▶ _Exercise_
Reproduce the data from the line containing "Click the delete layer icon in Слои panel" down to the line containing "[x=807, y=800]", both included, switching each "icon" to "button" and changing nothing else. Return only those lines.

▶ _Supplied records_
-- Start --

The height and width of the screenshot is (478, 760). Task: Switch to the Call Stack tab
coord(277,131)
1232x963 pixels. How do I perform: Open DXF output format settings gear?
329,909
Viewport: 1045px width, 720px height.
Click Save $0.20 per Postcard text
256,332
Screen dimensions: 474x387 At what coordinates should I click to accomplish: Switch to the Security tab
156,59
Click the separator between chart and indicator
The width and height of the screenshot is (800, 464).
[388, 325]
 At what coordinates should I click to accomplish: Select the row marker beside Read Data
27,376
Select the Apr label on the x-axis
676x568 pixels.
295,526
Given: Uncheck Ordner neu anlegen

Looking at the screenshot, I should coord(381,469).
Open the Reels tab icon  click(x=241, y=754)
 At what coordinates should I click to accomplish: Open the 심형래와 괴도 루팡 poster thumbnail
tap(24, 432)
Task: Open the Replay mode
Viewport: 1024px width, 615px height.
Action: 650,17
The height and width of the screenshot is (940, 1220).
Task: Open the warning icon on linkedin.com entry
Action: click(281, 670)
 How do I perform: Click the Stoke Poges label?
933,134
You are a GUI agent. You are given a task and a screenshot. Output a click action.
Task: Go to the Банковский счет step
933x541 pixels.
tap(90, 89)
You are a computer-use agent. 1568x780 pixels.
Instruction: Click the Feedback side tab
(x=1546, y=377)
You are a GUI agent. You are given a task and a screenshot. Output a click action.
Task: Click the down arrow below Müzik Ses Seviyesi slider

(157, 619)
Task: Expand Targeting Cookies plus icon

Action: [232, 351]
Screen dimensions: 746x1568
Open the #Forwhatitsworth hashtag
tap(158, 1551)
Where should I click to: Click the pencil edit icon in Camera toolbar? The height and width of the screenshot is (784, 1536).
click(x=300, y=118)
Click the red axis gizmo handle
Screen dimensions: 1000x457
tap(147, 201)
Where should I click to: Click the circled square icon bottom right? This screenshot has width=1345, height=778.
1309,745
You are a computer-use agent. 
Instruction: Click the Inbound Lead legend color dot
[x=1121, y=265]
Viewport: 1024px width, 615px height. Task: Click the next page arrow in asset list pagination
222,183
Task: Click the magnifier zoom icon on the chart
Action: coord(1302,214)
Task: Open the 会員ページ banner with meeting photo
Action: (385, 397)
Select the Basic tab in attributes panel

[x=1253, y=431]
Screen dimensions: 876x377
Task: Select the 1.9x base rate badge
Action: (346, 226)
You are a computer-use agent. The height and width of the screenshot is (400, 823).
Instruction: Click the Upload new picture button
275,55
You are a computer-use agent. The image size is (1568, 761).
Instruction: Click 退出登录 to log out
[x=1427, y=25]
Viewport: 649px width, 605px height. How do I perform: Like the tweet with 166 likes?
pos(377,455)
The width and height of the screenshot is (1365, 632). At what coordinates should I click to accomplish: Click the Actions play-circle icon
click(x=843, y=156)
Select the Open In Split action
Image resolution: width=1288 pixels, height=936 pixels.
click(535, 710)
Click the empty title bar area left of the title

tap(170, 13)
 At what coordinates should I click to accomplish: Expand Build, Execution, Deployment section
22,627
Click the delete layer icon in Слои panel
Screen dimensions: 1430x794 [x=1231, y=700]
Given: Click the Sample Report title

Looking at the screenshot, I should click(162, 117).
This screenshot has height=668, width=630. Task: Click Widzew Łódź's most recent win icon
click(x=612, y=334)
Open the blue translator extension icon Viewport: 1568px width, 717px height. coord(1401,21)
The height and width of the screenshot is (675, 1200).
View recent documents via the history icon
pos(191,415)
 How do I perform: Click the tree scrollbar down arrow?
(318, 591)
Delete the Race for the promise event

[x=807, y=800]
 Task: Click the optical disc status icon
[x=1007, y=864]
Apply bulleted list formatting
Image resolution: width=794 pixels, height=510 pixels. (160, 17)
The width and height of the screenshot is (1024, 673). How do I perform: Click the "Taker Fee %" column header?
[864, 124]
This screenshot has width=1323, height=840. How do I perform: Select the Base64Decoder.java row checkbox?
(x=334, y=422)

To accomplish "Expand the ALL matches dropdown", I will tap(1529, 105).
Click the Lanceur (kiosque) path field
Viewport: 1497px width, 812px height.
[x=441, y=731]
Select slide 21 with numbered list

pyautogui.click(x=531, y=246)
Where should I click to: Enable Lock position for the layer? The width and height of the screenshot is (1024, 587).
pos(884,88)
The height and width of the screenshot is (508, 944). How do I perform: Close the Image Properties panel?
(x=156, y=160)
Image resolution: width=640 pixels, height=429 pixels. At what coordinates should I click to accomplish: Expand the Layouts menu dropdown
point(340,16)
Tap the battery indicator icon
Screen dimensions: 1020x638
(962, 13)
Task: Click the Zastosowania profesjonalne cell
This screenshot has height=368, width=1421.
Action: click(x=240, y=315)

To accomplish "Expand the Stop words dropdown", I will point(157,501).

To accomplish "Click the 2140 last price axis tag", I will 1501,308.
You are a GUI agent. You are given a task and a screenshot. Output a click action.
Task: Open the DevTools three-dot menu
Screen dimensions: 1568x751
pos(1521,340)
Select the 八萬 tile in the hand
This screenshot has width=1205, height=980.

-- End --

▶ _Exercise answer_
Click the delete layer button in Слои panel
Screen dimensions: 1430x794 [x=1231, y=700]
Given: Click the Sample Report title

Looking at the screenshot, I should click(162, 117).
This screenshot has height=668, width=630. Task: Click Widzew Łódź's most recent win button
click(x=612, y=334)
Open the blue translator extension button Viewport: 1568px width, 717px height. coord(1401,21)
The height and width of the screenshot is (675, 1200).
View recent documents via the history button
pos(191,415)
 How do I perform: Click the tree scrollbar down arrow?
(318, 591)
Delete the Race for the promise event

[x=807, y=800]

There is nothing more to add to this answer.